┌─ Entries shown

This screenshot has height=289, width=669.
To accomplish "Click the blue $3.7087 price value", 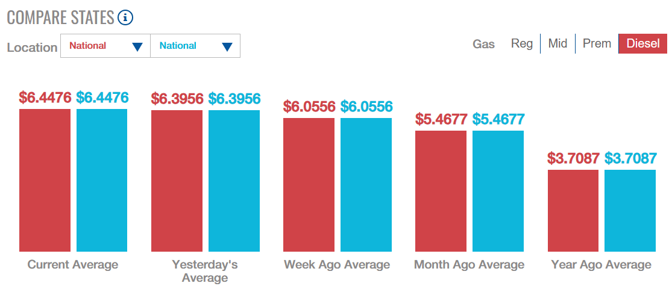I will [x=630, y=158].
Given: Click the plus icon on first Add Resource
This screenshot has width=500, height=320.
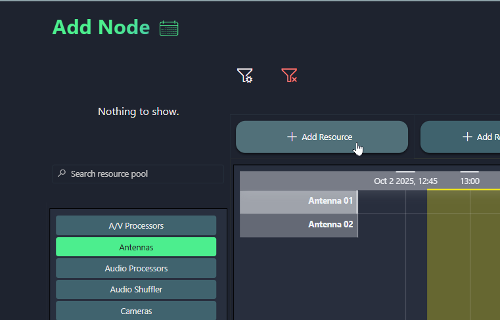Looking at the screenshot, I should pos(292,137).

└─
┌─ Entries shown

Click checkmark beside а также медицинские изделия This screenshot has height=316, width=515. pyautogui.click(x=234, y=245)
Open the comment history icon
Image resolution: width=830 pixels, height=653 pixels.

└─

* **Exercise**: Reprint exactly the lines above that start at the one with "Open the comment history icon" and end at the one with "Image resolution: width=830", keeping both and adding none.

* **Solution below**:
Open the comment history icon
Image resolution: width=830 pixels, height=653 pixels.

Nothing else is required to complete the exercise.